Florestas densas e savanas
Richard Wettstein
É sempre uma experiência
interessante tomar um trem da São Paulo Railway, para viajar de Santos a São
Paulo. Poucos trechos ferroviários existem, como esse, que, em espaço e tempo
tão curtos, permite ao viajante conhecedor de fitogeografia e fitoecologia
colher aspectos de vegetação em tal quantidade e variedade. Logo após deixar a
cidade o trem atravessa o mangue que se prolonga muito ao pé da serra. No
período da maré cheia, o mangue tem aparência de uma área alagada coberta de
arbustos e pequenas árvores, mostrando outro aspecto característico no período
da maré vazante, quando por todos os lados aparecem o lodo denso e negro e as
arqueadas raízes de escora de muitas plantas lenhosas, que servem de apoio às copas.

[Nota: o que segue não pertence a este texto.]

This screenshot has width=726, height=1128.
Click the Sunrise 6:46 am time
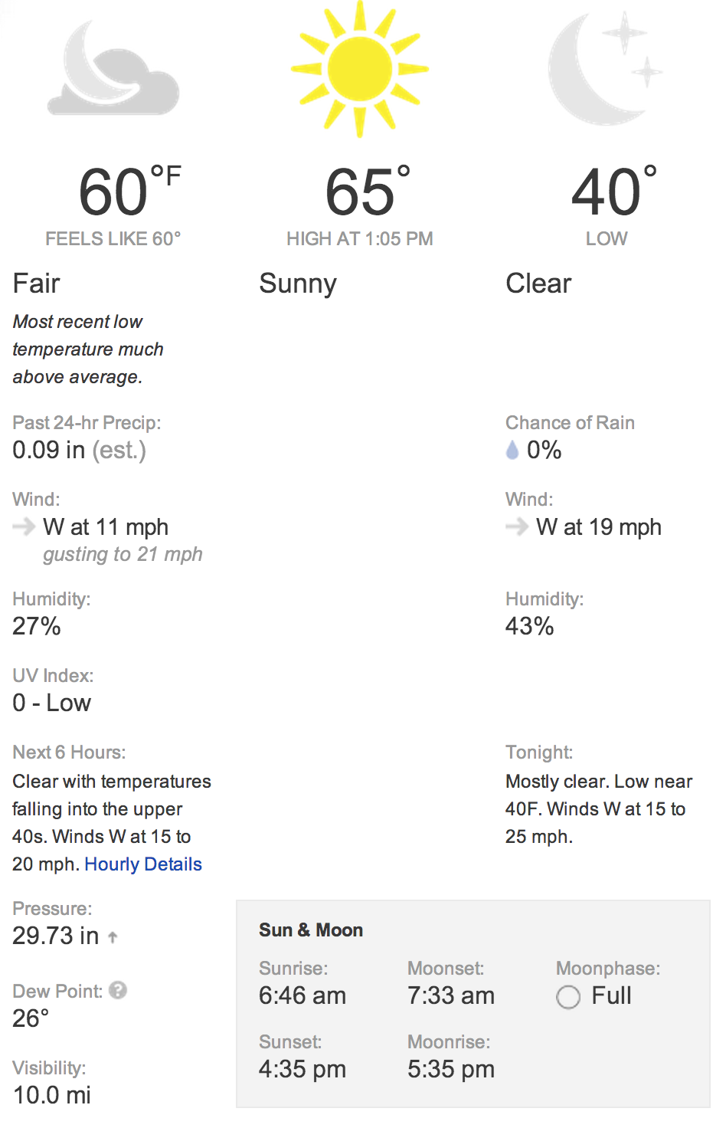(303, 995)
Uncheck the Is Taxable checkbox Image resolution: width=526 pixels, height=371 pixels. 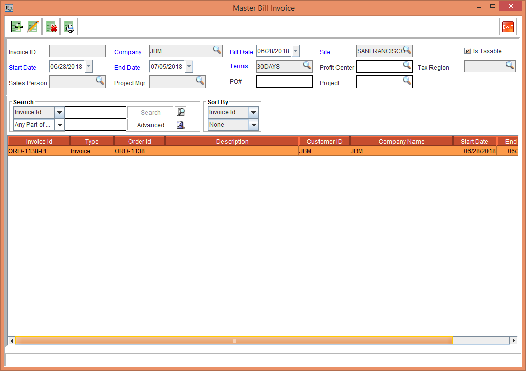click(x=467, y=51)
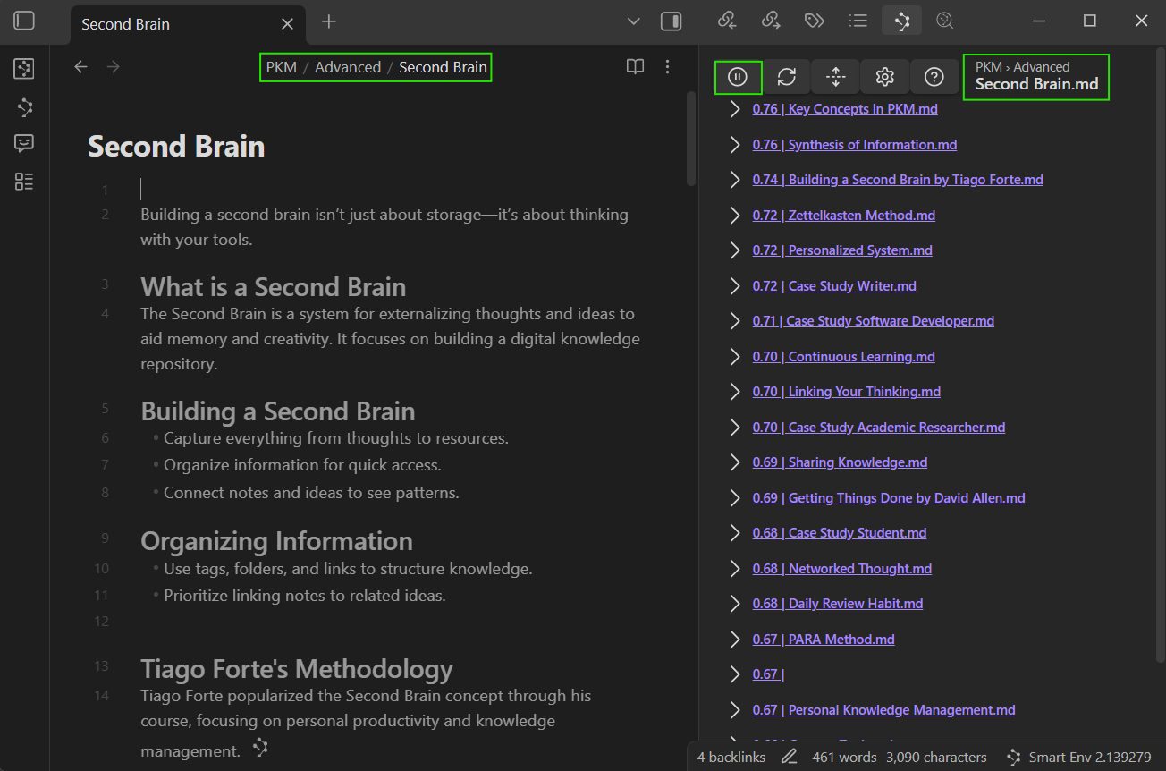Open the Smart Chat icon in left ribbon
Screen dimensions: 1166x771
[24, 143]
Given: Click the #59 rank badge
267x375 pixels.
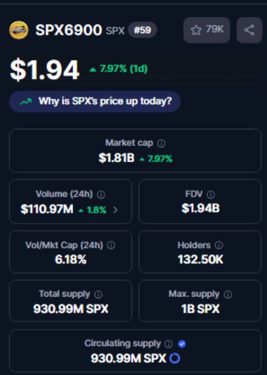Looking at the screenshot, I should pyautogui.click(x=142, y=30).
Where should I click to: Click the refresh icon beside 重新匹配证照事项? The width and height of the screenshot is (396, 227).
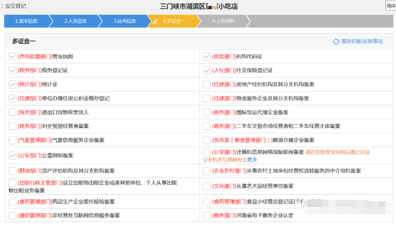[x=336, y=42]
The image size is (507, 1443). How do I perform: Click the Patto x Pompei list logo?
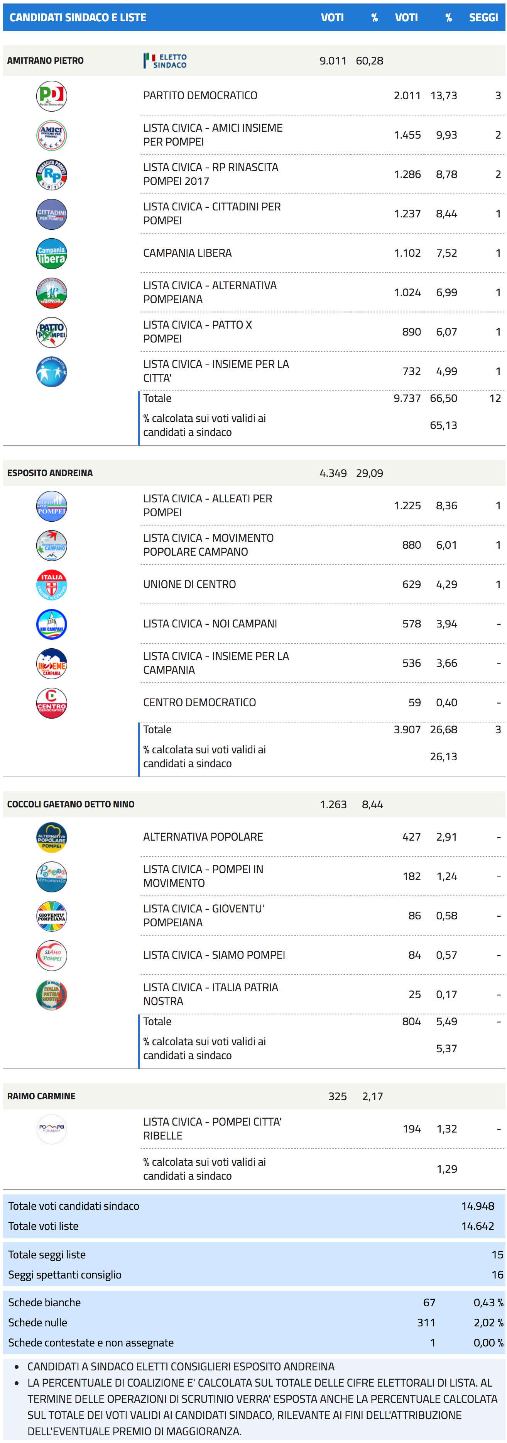tap(51, 332)
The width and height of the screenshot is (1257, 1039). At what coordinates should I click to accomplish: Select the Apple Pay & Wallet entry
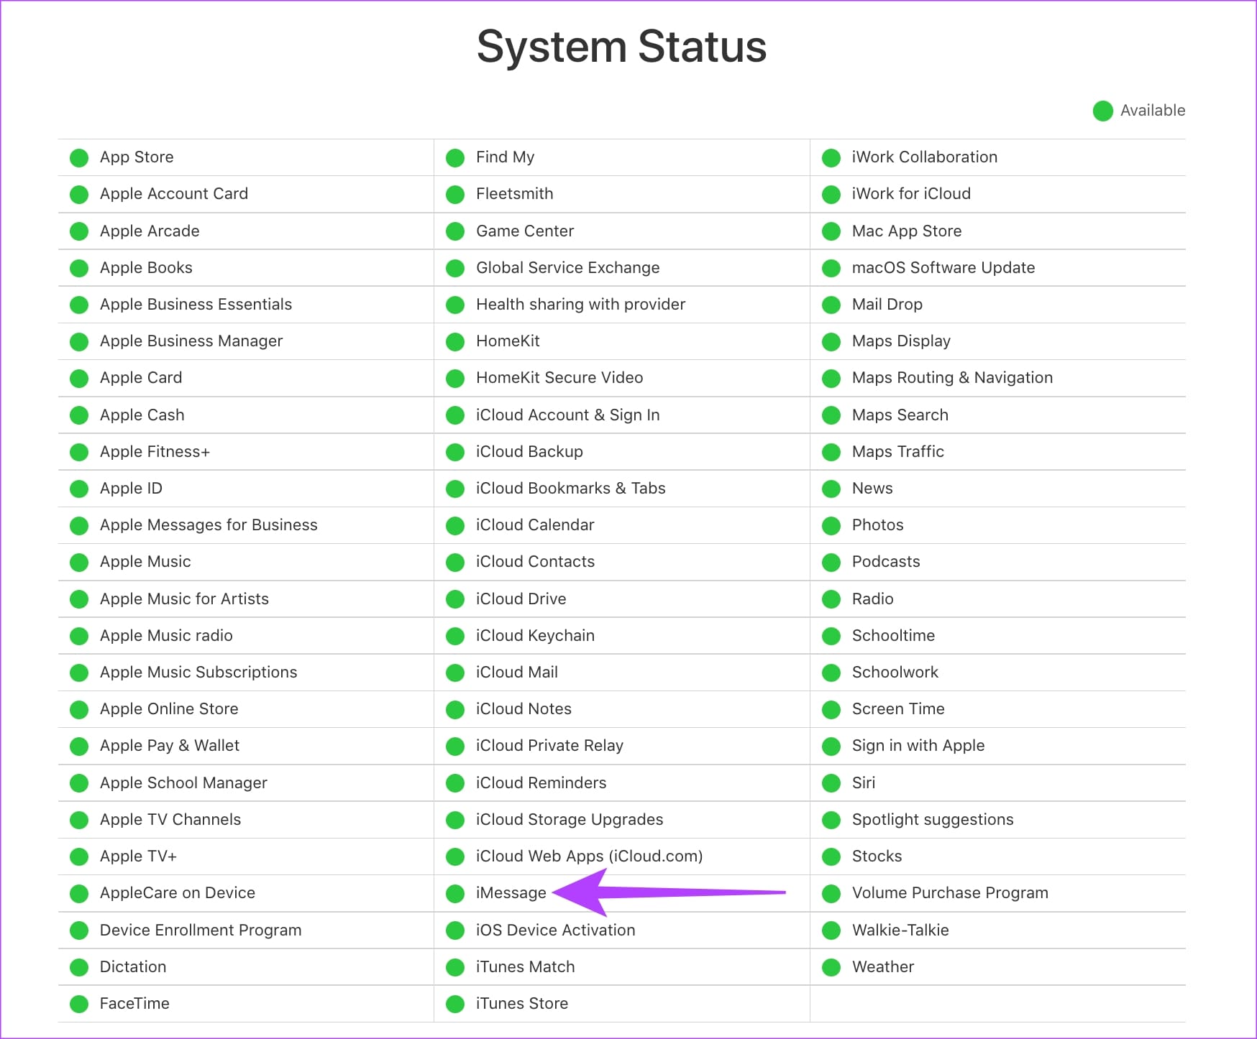(170, 746)
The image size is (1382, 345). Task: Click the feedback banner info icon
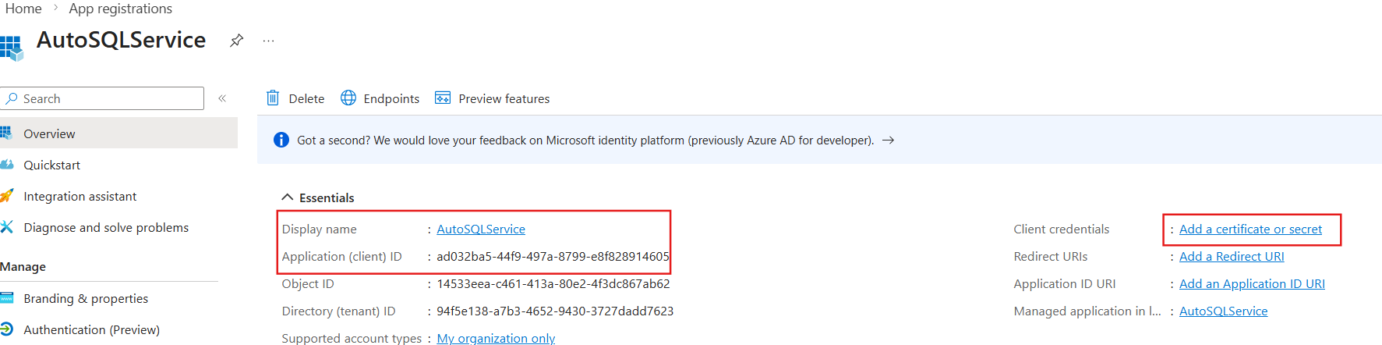pos(281,140)
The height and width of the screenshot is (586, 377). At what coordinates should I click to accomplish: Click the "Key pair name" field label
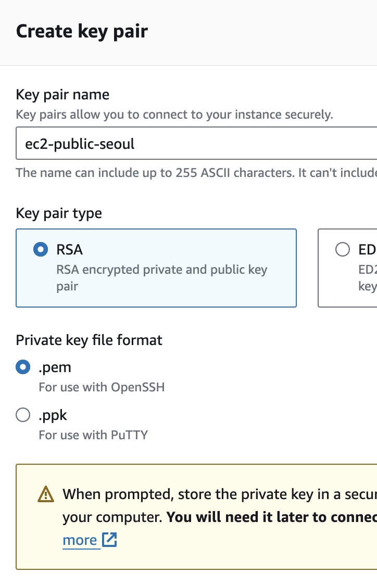point(62,95)
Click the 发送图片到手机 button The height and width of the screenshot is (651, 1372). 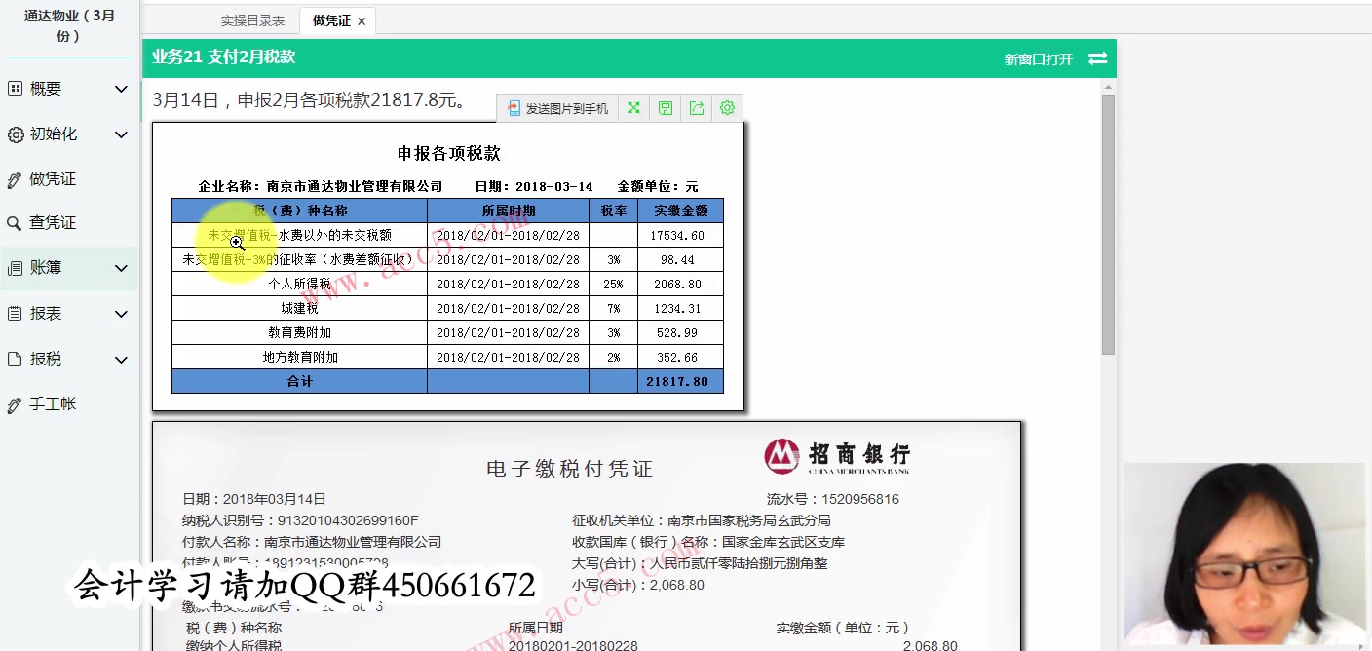pyautogui.click(x=556, y=107)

Lentamente se eleva o trecho ferroviário, tanto mais quanto se aproxima do pé
da serra, na encosta oriental do planalto sul-brasileiro. Atravessam-se
rapidamente algumas plantações, especialmente bananais bastante carregados;
aparecem, cada vez com maior frequência, isoladamente, árvores e palmeiras
cheias de epífitas, como sinais precursores da mata tropical, até que, em
Piaçaguera, a poucos quilômetros de distância de Santos, alcança-se a orla da
mata. Começa, então, o trecho de estrada de ferro em plano inclinado,
audaciosamente construído, que em pouco tempo vence uma diferença de nível de
cerca de 800 metros, levando-nos ao cume da serra, ao planalto demarcado pela
Estação de Paranapiacaba. As encostas recém-deixadas dão, ao viajante que se
aproxima por mar da parte sul do território brasileiro, a impressão de uma
serra que se eleva repentinamente e são, a perder de vista, cobertas de
florestas pluviais tropicais. Olhando ora a base, ora o alto, por cima das
copas, o viajante recebe impressões magníficas: nas proximidades imediatas
desenrolam-se quadros típicos da exuberância e originalidade tropicais. Muito
ao longe o olhar alcança as encostas da serra de Paranapiacaba, cobertas de
matas escuras até o Vale do rio Mogi, profundamente rasgado, o qual, com
pequeno volume de água, alcança o mar, visível no horizonte. Quando se deixa a
Estação de Paranapiacaba, a paisagem se modifica bruscamente. A mata está cada
vez mais distante, e se aproxima a formação mais característica do segundo tipo
de vegetação principal do sul do Brasil, a verdejante ‘savana’, o campo. A
diferença entre a mata da região costeira e a região do interior rica em
savanas mostra-se, neste trecho ferroviário, com muita nitidez, porque o homem,
nas cercanias da populosa capital, com a finalidade inicial de obter pastagens,
destruiu matas favorecendo o desenvolvimento de ‘savanas’. [...]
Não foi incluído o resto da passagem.